Chicken farmers are finding each other on sites like TheCityChicken.com, UrbanChickens.org and MadCityChickens.com. BackyardChickens.com logs some 6 million page views each month and has some 18,000 members in its forum, where community members share colorful stories (giving a chicken CPR), photos (from a California chicken show), even look to each other for comfort. "I am worried that non-BYC people won't understand why a 34-year-old woman would cry over a $7 chicken," writes a Stockton, N.J., woman, whose chicken was killed by a hawk.
Over at UrbanChickens.org, which launched this year, founder K. T. LaBadie, a master's student in community planning, provides updates on city ordinances, info about local chicken-farming classes and coop tours and has been contacted by activists hoping to overturn chicken bans around the nation. In Albuquerque, where she lives with her husband and four chickens—Gloria, Switters, Buffy and Omelet—residents can keep 15 chickens and one rooster, subject to noise ordinances, as well as slaughter the chickens for food. In July, LaBadie wrote in detail of her first killing: she and her husband hung the bird by its legs, slit its throat, plucked its feathers and put it on ice. Then they slow-cooked it for 20 hours. "It's not pretty, it's kinda messy, and it's a little smelly," she writes. "But it's quite real."
Meanwhile, at MadCityChickens.com, the Web site created by the Madison Chicken Underground, chat-line operator Dennis Harrison-Noonan has turned his chicken love into a mini-business: he's sold 2,000 design kits for his custom-made playhouse chicken coop, which retails for $35. "It's really not that crazy to think that people are doing this," says Owen Taylor, the urban livestock coordinator at Just Food, which operates the New York Chicken Project. "Most of the world keeps chickens, and they've been doing so for thousands of years."
Historically, he's right.
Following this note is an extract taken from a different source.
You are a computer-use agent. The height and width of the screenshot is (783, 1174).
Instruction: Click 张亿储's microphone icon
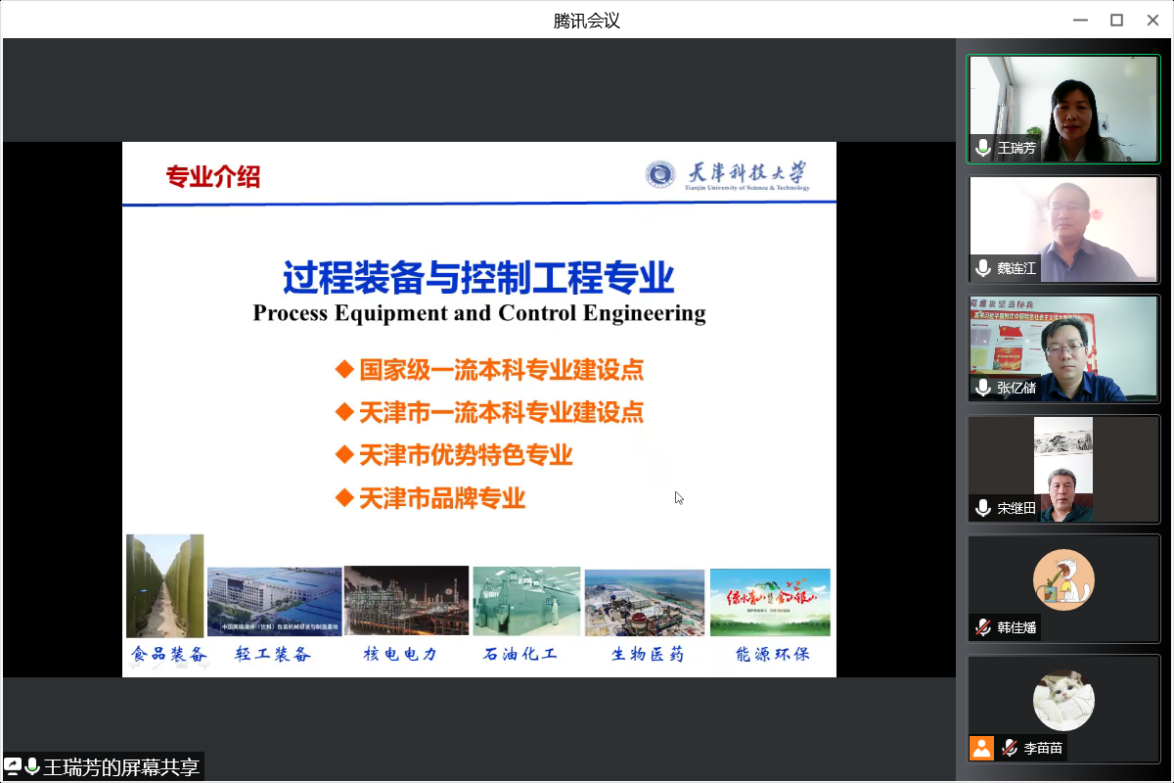coord(984,388)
During the first and second world wars, the government even encouraged urban farming by way of backyard "Victory Gardens" in an effort to lessen the pressure on the public food supply. (Until 1859, there were 50,000 hogs living in Manhattan, according to Blecha.) "It's really only been over the last 50 years or so that we've gotten the idea that modernity and success and urban spaces don't involve these productive animals," Blecha says.